Я преодолел эту злосчастную лестницу, наклонился к Лене и прошептал ей на ухо что-то вроде: «Я вылечу тебя… Врач из эскадрильи, очень милый, замечательный… Увидимся завтра… Ты можешь рассчитывать на меня».
Она легонько подтолкнула старика, заставила его, пятясь, переступить порог, она прижималась всем телом к нему, повернувшись ко мне спиной. Они исчезли в темноте.
Тень произнесла напевным, наивным голосом:
— Простите, ваше благородие. Хорошего вечера, ваше благородие.
Я сел в сани. Не спрашивая меня ни о чем, извозчик привез меня в «Аквариум». Василий, как это часто с ним случалось, дышал свежим воздухом у входной двери.
Он смотрел на меня несколько дольше обычного, потом принес мне свои извинения. Появился один французский офицер. Один. Все было занято. Он никого не знал. И Василий отдал ему дальний столик Лены. Он не думал, что я еще вернусь сегодня вечером. Но он за меня не беспокоился. Все здесь были моими друзьями.
Французский офицер был из нашей эскадрильи. Лейтенант из отдела кадров. Все любили его за добродушие, сильный акцент выходца из Верхних Пиренеев, ругательства на местном диалекте и за его готовность всегда помочь.
Он не заметил, как я подошел к нему. Он сидел, обхватив руками голову, склоненную, словно от перелома, над нетронутым стаканом водки. Что же он делал в такой час в этом месте? Я тронул его за плечо. Он бросился мне на шею.
— Ну что, — спросил я у него, — плохое настроение?
— Плохое настроение — не смеши меня.

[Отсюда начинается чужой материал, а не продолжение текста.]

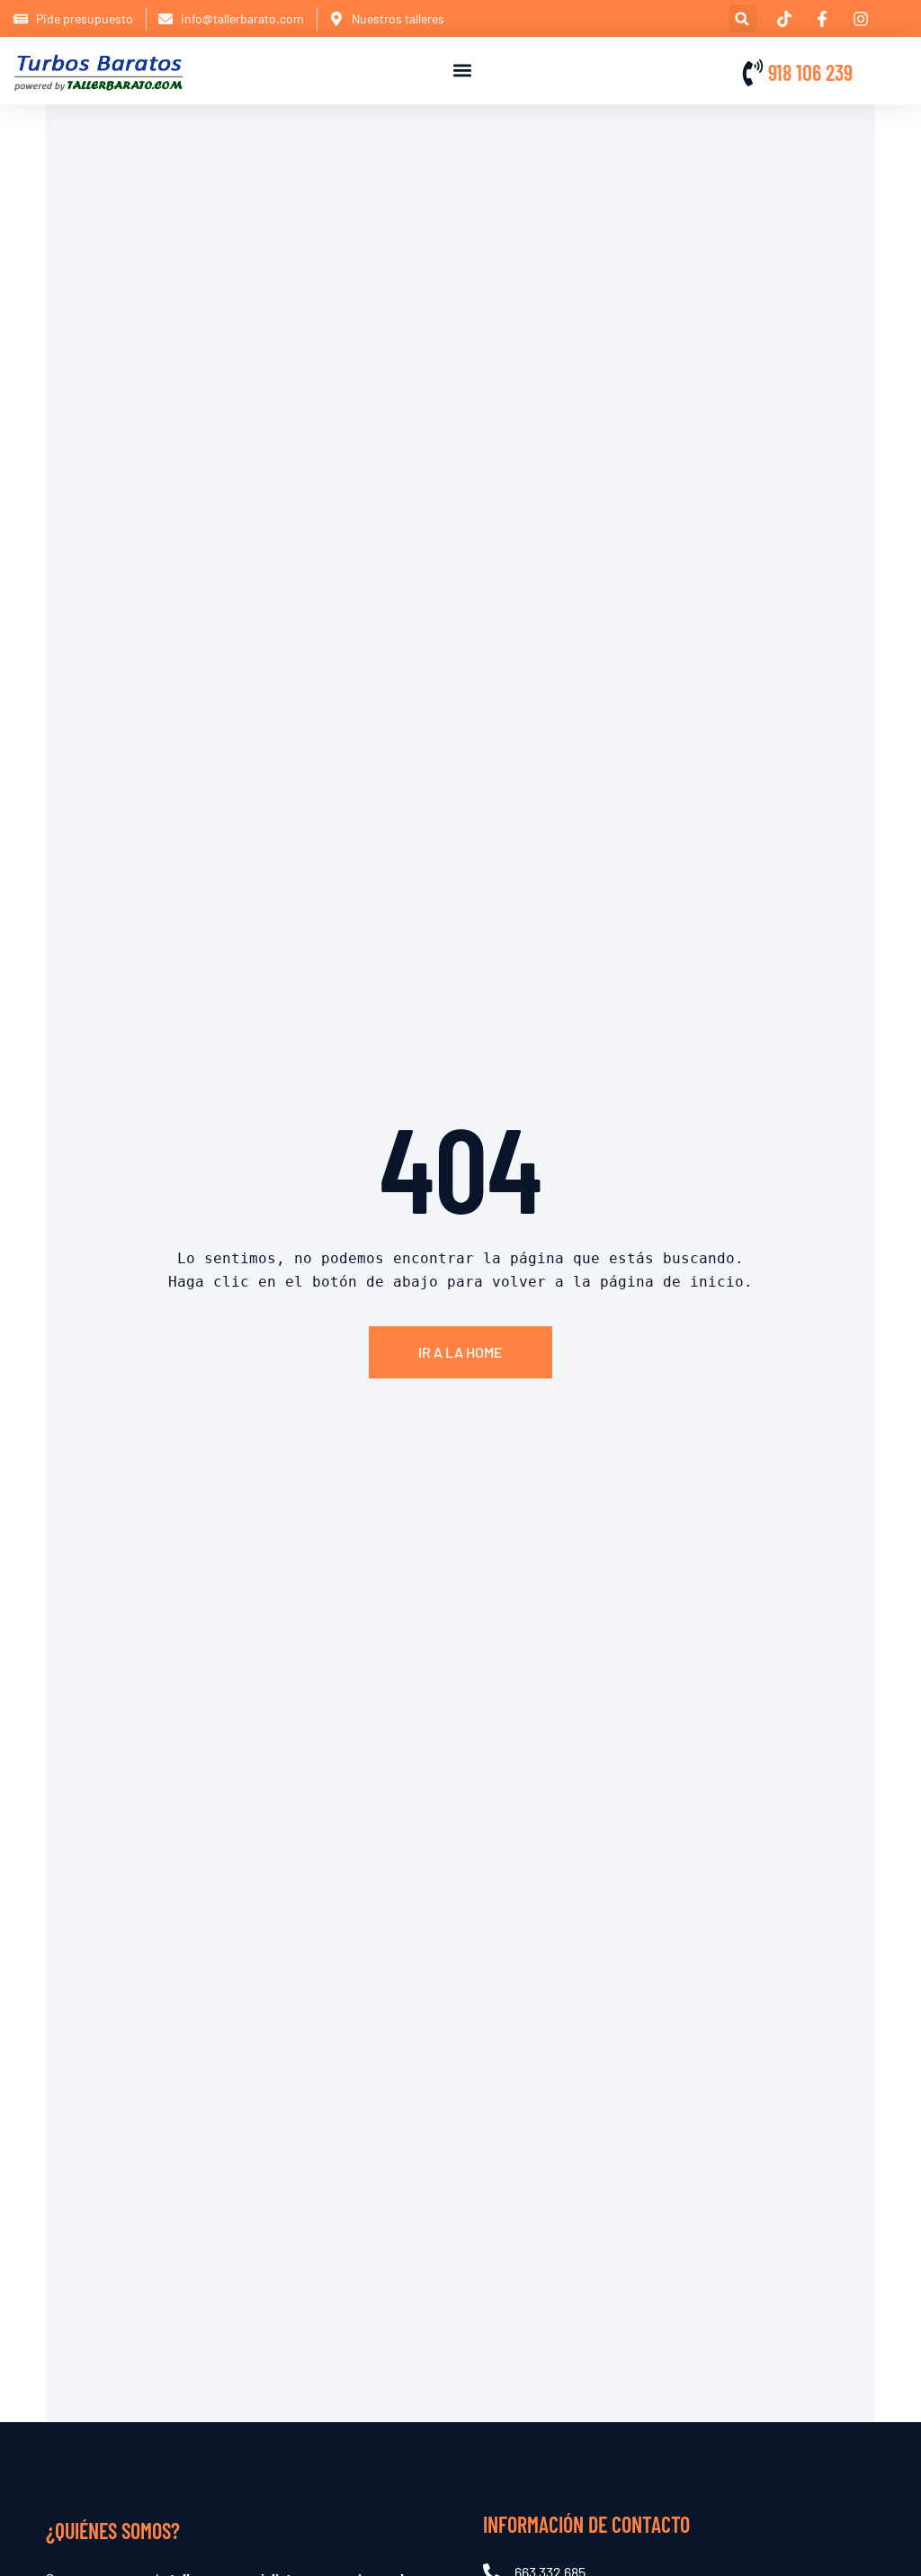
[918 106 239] (752, 72)
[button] (742, 18)
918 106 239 (810, 72)
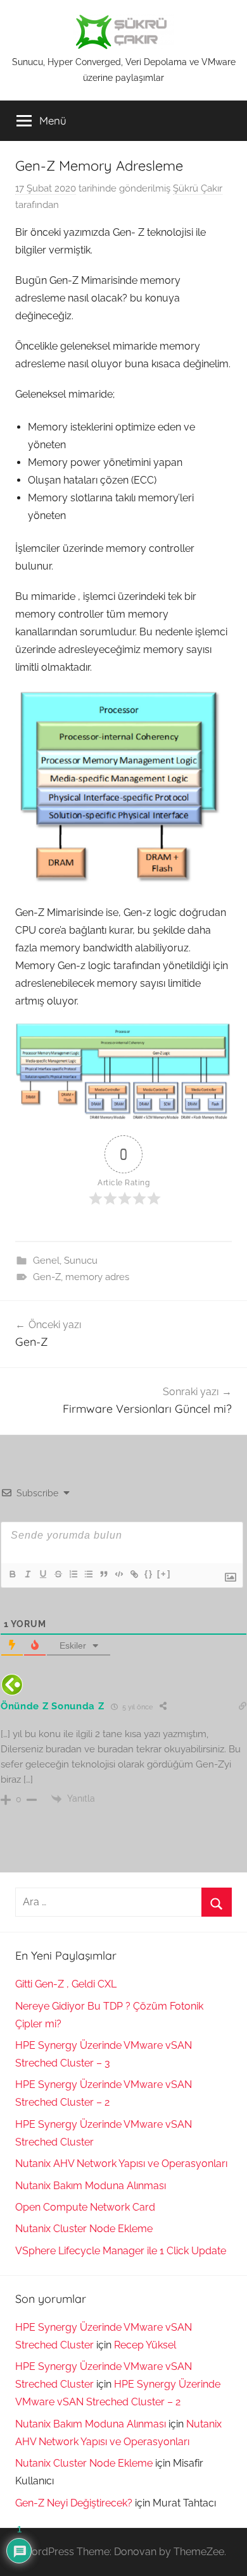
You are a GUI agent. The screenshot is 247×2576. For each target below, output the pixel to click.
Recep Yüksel (145, 2345)
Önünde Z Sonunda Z (52, 1706)
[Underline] (42, 1574)
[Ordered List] (72, 1574)
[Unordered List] (88, 1574)
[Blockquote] (103, 1574)
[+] (164, 1573)
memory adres (97, 1277)
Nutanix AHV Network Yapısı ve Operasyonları (121, 2164)
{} (148, 1573)
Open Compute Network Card (85, 2207)
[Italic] (27, 1574)
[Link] (133, 1574)
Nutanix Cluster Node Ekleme (84, 2229)
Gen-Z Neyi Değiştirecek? (73, 2503)
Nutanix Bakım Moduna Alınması (90, 2186)
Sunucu (81, 1260)
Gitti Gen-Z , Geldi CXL (66, 1984)
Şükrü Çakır (197, 188)
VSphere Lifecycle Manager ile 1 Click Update (120, 2251)
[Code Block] (118, 1574)
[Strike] (57, 1574)
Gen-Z (47, 1277)
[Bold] (12, 1574)
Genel (46, 1260)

Хандра, да, самая настоящая хандра. Присаживайся, присаживайся. Сейчас ты все поймешь.
Он подвинул ко мне свой стакан.
— Ты знаешь Мартина и Антуана из бухгалтерии? Они по меньшей мере на три ранга ниже меня. И что? Ну так вот, они возвращаются во Францию, а я остаюсь здесь подыхать с тоски, без надежды хоть что-то узнать о своих ребятишках.
— Но, — ответил я ему, — ведь это противоречит закону?

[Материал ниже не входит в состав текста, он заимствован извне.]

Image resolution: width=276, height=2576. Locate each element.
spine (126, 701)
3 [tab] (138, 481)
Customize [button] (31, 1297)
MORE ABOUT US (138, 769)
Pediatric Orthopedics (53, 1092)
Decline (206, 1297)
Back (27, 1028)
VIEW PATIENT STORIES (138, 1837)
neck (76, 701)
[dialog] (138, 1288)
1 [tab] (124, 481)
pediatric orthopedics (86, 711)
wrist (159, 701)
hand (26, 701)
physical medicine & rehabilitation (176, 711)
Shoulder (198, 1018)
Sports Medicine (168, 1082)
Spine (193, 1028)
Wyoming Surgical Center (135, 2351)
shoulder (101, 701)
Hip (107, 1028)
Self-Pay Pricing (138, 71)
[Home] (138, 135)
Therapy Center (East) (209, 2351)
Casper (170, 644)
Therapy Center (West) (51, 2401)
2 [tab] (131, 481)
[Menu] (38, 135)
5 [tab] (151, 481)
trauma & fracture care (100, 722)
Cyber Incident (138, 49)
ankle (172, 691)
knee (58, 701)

Он вздохнул, поправил усы. Нет, закон был на стороне Мартина и Антуана. Совет по реформе забраковал их. Кривоногие, косолапые, да и зрение у них, как у крота. Но это были славные малые. Чтобы мобилизоваться, они представили соответствующие документы. Проявили настойчивость. Им сказали, чтобы они перешли на службу во вспомогательные войска.

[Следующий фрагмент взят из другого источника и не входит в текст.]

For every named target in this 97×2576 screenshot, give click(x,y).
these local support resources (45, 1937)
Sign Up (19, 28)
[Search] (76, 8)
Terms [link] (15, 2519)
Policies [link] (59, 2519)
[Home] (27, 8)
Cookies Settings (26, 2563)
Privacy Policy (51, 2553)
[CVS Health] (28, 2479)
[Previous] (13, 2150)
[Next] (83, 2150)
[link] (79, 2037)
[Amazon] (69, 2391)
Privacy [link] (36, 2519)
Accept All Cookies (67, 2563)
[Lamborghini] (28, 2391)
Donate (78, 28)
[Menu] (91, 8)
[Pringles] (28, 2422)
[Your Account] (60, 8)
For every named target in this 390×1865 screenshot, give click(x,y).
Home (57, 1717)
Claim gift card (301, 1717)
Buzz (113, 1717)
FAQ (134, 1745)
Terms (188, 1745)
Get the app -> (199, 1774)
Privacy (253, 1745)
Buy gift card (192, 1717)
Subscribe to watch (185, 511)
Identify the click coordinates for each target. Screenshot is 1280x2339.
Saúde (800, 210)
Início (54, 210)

Заведующий кадрами полагал, что теперь я все понял. Нет, я не понял. Он смотрел на меня с беспокойством. Неужели я действительно так устал? Поскольку он пытался мне втолковать, что Мартин и Антуан были из добровольцев.
Перед моими глазами как будто вспыхнул огонь — вспышка, пламя. Ну и что, что добровольцы, ну и что, что демобилизовались… Я пришел в армию на год раньше положенного, я об этом ничего не знал. Белая вспышка, пламя, белая вспышка.
Об этом я помню, как если бы все это случилось вчера. Что касается остального, мне рассказали, Василию пришлось помогать французскому лейтенанту, вдвоем они подняли меня со стула и усадили в сани.
С этого момента все закрутилось, завертелось само собой, каким-то чудесным образом. Через два дня в Кобе отправлялся японский корабль. Мартин и Антуан уже были внесены в официальный список. Для размещения на нижней палубе. Я же получил право на каюту первого класса.
Я вернул свою сумку и отчет по расходам. Пожал руку Милану. Он очень обрадовался. Чешские войска приближались к Владивостоку. Им предстояло вскоре отправиться в путь, чтобы вернуться в освобожденную страну после пятисот лет рабства.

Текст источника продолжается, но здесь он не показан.